▶ DIRECTIONS FOR THIS TASK: The response must consist of the lines below from the one with "Image resolution: width=1366" through the one with "Task: Select the 已问询 stage label in timeline", exactly as they appear and with both ends kept.

*** Opening of RECORDED DATA ***

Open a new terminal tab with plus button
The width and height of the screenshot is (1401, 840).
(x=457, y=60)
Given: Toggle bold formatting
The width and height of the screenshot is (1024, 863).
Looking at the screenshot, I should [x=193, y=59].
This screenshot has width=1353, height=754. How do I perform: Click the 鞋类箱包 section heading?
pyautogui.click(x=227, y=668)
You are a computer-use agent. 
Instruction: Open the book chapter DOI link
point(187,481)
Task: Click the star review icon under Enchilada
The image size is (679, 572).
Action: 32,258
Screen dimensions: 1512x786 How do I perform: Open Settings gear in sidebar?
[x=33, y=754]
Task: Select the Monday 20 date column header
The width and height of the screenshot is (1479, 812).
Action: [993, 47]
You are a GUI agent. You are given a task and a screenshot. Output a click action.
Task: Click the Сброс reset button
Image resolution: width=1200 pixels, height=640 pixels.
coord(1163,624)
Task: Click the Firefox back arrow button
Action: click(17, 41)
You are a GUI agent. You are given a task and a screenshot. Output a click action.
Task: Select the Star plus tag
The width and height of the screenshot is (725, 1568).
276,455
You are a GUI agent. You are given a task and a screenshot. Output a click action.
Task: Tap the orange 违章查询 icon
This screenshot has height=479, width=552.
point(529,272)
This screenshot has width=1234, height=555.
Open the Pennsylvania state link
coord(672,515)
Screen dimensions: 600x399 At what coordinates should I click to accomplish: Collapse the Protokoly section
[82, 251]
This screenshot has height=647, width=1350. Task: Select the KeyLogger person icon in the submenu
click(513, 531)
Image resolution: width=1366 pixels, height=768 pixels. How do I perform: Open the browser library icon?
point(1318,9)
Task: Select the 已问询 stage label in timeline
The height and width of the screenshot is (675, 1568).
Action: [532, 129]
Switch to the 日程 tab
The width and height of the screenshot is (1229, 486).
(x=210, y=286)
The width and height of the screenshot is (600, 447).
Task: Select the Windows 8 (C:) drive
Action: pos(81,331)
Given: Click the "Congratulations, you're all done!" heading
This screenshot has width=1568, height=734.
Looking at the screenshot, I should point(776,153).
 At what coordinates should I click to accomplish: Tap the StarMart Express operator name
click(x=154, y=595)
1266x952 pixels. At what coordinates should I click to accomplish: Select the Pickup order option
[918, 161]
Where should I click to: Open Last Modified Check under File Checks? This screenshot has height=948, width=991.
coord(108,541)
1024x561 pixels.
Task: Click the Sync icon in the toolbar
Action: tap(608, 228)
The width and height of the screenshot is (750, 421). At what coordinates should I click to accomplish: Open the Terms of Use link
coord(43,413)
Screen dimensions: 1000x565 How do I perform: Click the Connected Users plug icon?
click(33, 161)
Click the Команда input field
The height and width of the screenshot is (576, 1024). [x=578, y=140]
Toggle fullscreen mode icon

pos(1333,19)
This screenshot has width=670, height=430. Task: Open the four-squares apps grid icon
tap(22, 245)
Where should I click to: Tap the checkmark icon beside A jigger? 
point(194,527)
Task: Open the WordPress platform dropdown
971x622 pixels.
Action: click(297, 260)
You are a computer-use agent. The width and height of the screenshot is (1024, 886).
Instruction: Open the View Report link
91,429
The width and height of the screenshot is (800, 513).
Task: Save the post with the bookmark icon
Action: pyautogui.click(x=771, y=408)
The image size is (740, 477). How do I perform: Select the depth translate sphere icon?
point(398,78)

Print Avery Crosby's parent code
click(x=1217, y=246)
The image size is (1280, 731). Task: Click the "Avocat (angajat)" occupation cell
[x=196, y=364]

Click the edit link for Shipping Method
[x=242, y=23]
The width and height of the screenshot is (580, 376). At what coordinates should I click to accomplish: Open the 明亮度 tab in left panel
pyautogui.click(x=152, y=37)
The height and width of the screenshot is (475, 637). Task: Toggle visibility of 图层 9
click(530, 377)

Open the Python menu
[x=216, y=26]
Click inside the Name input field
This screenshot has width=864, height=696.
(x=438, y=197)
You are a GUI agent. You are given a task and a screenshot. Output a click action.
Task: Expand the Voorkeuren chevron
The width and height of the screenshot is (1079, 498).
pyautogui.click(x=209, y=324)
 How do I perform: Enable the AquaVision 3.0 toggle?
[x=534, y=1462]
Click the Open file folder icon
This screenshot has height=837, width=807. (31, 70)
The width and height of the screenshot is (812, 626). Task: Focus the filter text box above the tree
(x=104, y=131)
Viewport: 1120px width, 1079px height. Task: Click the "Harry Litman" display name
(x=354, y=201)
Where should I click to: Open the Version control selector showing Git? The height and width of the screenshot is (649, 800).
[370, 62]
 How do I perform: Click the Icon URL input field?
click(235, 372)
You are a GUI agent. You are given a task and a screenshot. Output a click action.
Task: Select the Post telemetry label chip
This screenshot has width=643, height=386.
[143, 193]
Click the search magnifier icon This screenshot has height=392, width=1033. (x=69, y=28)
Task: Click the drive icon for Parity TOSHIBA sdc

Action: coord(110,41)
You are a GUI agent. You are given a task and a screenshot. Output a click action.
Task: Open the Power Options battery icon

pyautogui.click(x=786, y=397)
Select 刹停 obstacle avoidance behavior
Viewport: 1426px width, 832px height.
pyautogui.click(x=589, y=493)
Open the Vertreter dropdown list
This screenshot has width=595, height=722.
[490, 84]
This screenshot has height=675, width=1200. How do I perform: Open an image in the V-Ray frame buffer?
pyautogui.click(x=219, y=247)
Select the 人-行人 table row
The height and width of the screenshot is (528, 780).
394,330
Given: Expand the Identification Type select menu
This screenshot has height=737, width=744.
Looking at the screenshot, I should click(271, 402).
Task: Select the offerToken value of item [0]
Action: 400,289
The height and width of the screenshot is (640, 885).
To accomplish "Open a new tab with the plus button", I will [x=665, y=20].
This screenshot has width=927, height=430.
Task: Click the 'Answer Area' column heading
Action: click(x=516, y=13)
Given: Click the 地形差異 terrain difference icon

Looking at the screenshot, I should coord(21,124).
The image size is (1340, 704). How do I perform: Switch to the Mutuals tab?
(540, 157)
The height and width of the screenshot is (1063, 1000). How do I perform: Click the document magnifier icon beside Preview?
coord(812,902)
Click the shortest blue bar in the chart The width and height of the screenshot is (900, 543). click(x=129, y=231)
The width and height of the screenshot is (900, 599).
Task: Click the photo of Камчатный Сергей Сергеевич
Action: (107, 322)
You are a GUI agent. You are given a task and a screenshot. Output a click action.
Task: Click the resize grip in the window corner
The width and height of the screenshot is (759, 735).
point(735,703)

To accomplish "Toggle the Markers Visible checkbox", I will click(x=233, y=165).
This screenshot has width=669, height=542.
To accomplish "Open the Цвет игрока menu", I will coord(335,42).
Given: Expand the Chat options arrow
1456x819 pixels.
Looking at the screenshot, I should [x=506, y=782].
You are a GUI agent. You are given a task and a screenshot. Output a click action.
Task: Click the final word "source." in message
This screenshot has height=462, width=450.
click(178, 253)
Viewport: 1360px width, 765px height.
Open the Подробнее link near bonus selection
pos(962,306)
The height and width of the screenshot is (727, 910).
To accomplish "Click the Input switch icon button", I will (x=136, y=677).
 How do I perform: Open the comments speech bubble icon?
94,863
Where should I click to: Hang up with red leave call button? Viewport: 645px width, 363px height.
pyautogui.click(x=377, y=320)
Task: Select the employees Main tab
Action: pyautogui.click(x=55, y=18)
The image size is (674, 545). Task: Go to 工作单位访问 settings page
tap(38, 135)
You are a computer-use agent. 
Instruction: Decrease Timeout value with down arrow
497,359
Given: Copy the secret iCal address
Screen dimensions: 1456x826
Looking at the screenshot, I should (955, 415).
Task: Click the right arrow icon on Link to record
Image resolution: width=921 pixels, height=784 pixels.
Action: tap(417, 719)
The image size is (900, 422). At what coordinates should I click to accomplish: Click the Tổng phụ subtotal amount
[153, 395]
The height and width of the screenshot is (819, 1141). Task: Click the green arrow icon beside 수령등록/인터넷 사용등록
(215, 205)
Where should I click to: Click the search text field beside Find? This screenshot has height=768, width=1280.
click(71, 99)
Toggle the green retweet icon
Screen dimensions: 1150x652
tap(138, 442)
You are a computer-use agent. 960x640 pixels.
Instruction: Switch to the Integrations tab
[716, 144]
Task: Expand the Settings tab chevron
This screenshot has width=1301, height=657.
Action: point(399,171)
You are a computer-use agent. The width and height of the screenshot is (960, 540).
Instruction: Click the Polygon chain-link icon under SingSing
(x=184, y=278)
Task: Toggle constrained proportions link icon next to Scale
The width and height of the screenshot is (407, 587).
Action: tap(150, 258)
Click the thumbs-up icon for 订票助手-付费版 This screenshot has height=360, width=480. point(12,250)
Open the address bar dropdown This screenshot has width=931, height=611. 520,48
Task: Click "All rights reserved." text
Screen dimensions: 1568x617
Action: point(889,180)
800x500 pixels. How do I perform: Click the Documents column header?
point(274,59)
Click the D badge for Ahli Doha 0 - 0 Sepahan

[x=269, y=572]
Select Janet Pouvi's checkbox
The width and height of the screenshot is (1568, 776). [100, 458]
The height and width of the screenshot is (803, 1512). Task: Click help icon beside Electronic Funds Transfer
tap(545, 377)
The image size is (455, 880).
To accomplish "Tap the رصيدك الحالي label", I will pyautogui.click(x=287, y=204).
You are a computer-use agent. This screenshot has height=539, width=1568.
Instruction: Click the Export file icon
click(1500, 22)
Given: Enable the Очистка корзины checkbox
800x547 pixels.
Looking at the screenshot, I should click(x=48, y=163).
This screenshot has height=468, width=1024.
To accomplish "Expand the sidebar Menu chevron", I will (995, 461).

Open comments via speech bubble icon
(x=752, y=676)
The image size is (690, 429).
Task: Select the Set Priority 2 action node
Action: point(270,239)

*** Close of RECORDED DATA ***

▶ ANSWER FOR THE TASK:
Image resolution: width=1366 pixels, height=768 pixels. How do I perform: Open the browser library icon?
point(1318,9)
Task: Select the 已问询 stage label in timeline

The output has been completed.